La possibilité de s’autodéfinir est primordiale pour nous. Nous préférons nous rassembler derrière des revendications qui concernent les minorités de manière générale en y apportant un éclairage spécifique aux questions trans, plutôt que derrière la revendication unique de la transidentité tellement fluctuante et certainement pas arrêtée.

Nous préférons d’ailleurs employer les termes ft* et mt* moins restrictifs que ftm et mtf, tout comme un ensemble de termes moins essentialisant et/ou genré que nous avions abordé dans DTC.(par exemple sur l’usage des capotes en retirant « fémidon VS « capote » » pour créer une nouvelle expression « capote interne » et « capote externe »). Avant cette façon d’aborder les transidentités, nous ne l’avions pas spécialement vu ailleurs en France, alors certainement que ça pourra avoir un impact dans les représentations si les trans elleux mêmes s’en emparent.

Ce qui lie les membres d’OUTrans n’est pas tant notre identité, que ce que notre expérience et nos parcours de vie  nous amènent à questionner sur le social et le politique autour des questions trans. Ce qui nous lie est un système d’oppression commun avec d’autres catégories minorisées.

Ainsi tou-te-s les militant-e-s d’OUTrans ne sont pas trans, blanc-he-s et/ou hétérosexuel-le-s. 

 

Y a t-il un héritage spécifique FtM ?

 Outrans apporte-il une spécificité propre ? Dans l’espace militant Trans ? dans le débat public ? Faites-vous des actions de visibilité publique, lesquelles ?

Vu la nouveauté de la visibilité des masculinités trans, il est difficile de répondre à cette question. Il y a des figures historiques des débuts de la visibilisation et de l’activité associaitive des trans Ft*, par exemple Tom Reucher avec l’ASB ou encore Lazz et son forum pour les trans qui était une ressource incroyable pour les trans à la fin des années 90 et les prémisses de la réduction des risques et la visibilité de la question des trans gay/pédés. Certains travaux photographiques ou filmographiques ont participé à fabriquer des icônes dans la communauté qui permet aux trans aujourd’hui plus qu’il y a une dizaine d’années à peine de s’identifier, de se sentir légitime et surtout fier d’être trans. Les trans masculins peuvent aujourdhui avoir d’autres représentations que la seule idée d’un individu en souffrance, replié sur lui même… Pour autant, si l’on pense par exemple aux modèles de Kaël T block on ne peut pas dire que les modèles soient très divers (en terme de normes corporelles par exemple) et plus encore que le projet soit féministe…

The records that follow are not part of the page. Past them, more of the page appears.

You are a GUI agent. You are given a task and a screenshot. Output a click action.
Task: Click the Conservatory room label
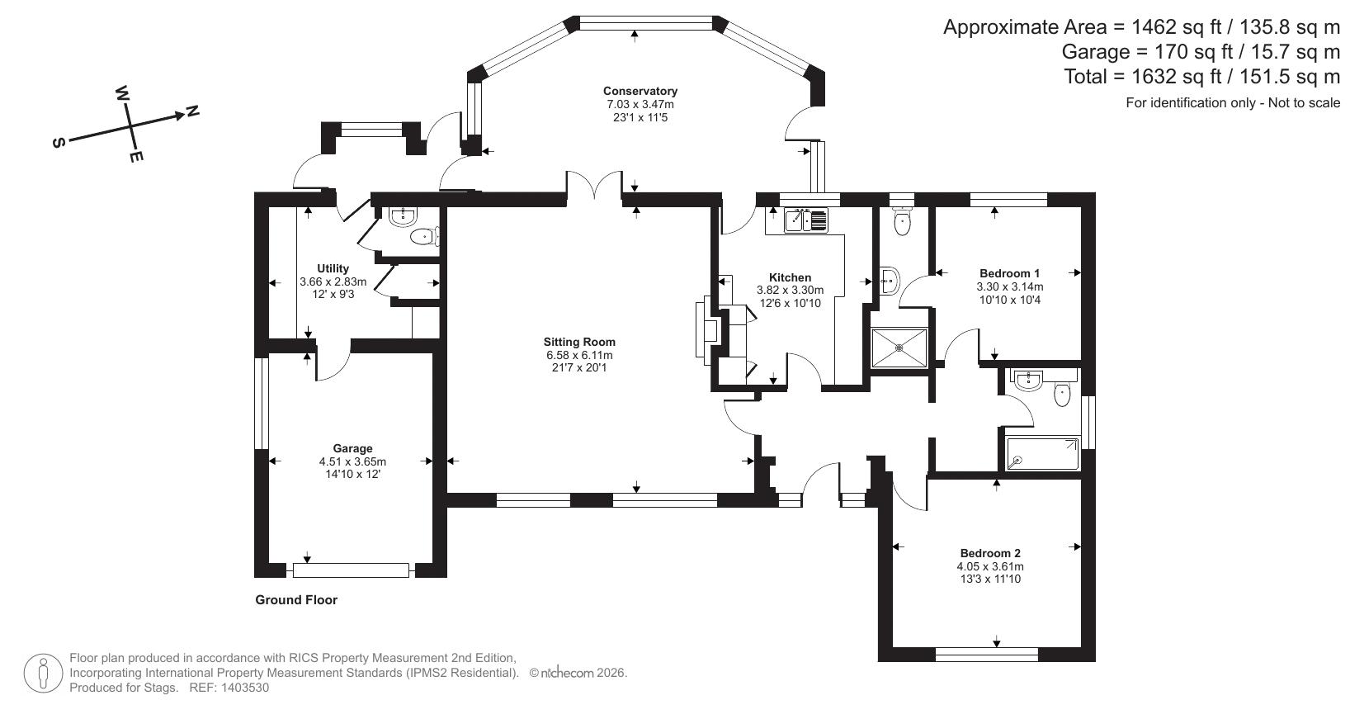point(640,91)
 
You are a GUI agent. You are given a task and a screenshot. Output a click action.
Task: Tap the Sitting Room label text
point(579,342)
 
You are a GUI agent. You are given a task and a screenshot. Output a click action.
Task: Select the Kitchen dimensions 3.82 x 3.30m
point(790,291)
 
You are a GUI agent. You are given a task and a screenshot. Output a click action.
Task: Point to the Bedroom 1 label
point(1009,273)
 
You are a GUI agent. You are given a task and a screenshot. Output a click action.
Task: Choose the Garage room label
point(352,449)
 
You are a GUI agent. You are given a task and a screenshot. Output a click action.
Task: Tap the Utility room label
point(333,268)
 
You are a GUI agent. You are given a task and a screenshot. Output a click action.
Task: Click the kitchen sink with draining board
point(805,220)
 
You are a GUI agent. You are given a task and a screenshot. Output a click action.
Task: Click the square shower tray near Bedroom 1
point(899,348)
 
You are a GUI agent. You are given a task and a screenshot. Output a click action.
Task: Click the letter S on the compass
point(59,143)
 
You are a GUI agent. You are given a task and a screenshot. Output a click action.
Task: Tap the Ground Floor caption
point(296,600)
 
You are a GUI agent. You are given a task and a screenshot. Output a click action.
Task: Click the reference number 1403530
point(241,688)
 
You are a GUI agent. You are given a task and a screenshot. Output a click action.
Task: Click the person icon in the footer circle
point(44,674)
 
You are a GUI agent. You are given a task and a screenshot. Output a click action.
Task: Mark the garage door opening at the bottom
point(351,570)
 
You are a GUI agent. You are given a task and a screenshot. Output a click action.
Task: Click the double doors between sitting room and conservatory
point(594,186)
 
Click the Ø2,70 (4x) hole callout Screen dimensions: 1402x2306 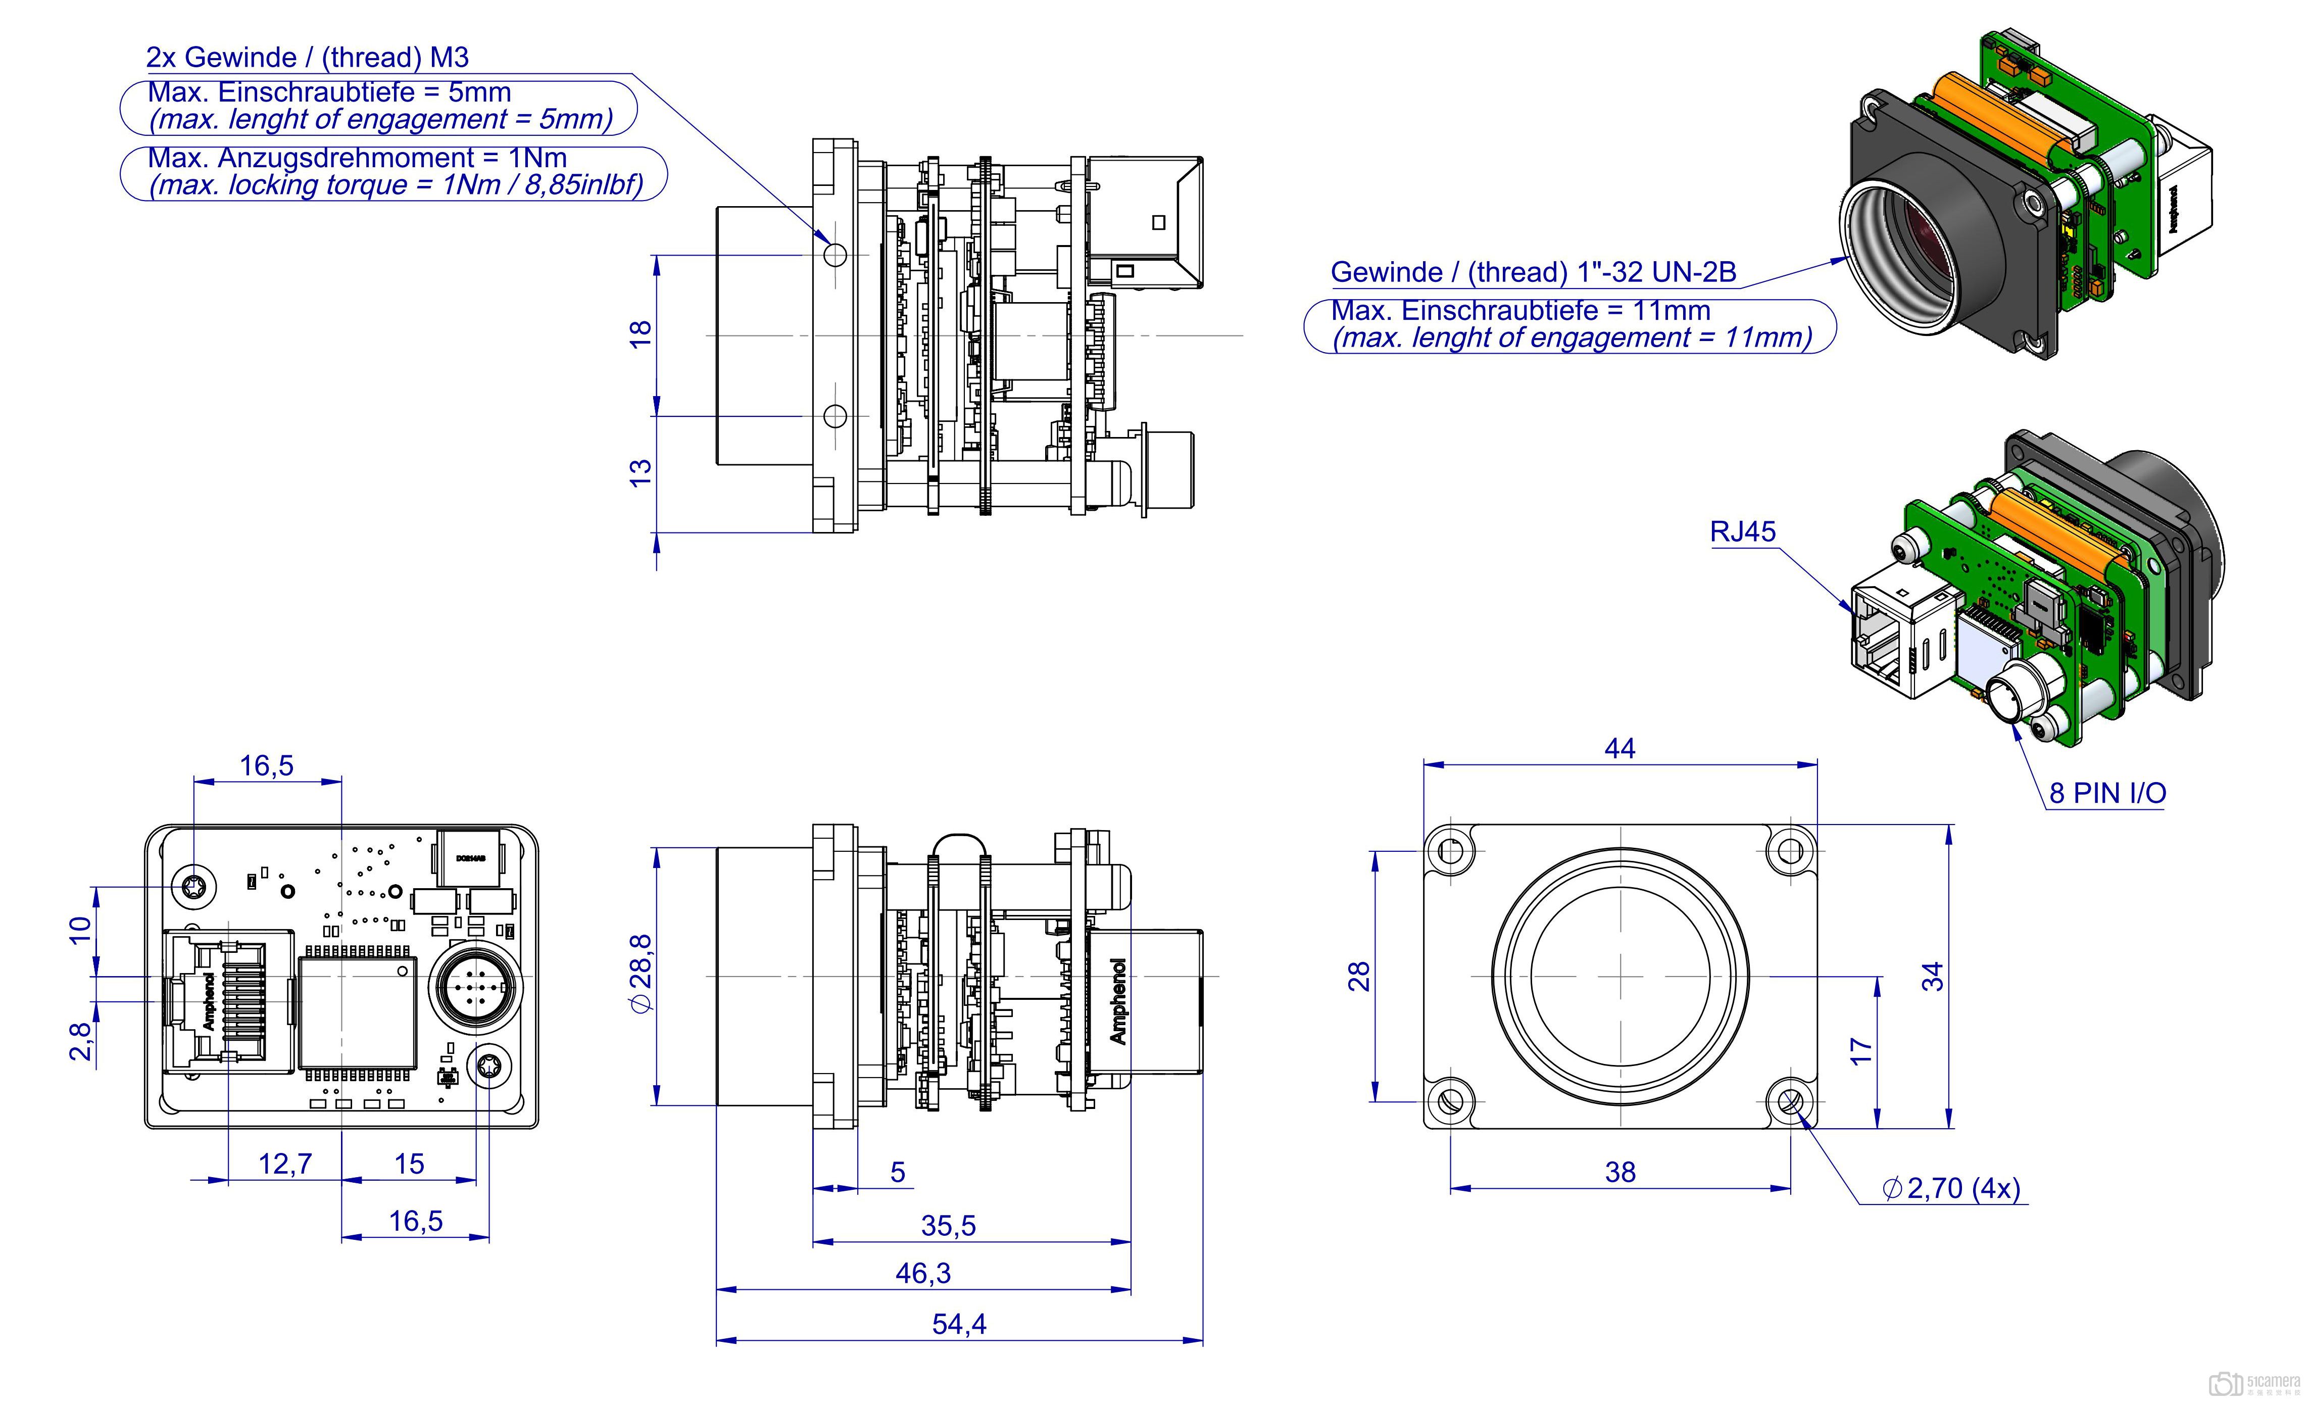[1951, 1189]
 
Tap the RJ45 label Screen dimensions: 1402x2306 [1743, 531]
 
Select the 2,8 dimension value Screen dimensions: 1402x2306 [81, 1041]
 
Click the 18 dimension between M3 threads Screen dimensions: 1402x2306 [640, 334]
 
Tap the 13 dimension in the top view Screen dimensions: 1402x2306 [640, 472]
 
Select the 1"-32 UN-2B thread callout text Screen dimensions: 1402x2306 [1533, 272]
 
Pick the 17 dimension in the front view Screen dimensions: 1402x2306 [1861, 1050]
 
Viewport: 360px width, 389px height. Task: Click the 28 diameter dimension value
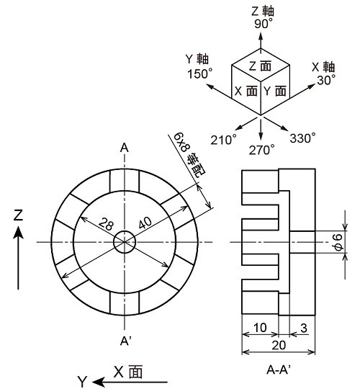[107, 224]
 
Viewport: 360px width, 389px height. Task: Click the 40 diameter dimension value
[145, 223]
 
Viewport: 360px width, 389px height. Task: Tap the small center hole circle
[125, 242]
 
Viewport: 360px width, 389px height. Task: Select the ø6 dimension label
[339, 242]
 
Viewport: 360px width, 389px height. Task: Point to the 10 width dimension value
[260, 328]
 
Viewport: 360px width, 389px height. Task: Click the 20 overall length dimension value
[279, 345]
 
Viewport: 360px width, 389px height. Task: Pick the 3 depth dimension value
[304, 328]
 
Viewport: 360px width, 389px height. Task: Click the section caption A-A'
[279, 370]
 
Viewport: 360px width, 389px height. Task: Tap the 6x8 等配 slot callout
[188, 155]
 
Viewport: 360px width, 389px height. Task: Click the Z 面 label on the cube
[260, 66]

Si l’on parle de manifestation, nous n’avons pas fait d’action publique depuis l’Existrans, mais selon nous, toutes les manifestations auxquelles nous participons ou que nous organisons sont en soi des actions publiques et donc des actions de visibilité. Nous ne faisons pas d’action pour représenter OUTrans dans l’espace public mais pour porter un ensemble de revendications liées aux questions trans. Quant à l’organisation d’actions directes, qui viserait un endroit ou un groupe de personnes précises, nous avons tenté d’en faire mais nous sommes bien trop peu pour les mener à bien.

Il est tout aussi difficile de répondre si nous apportons une spécificité propre que ce soit dans l’espace militant trans ou dans le débat public. C’est plutôt le travail des journalistes ou des sociologues, anthropologues de répondre par une enquête de terrain à cette question! Nous sommes bien trop dedans pour prendre le recul nécessaire et pouvoir répondre à cette question avec un minimum d’objectivité et d’humilité.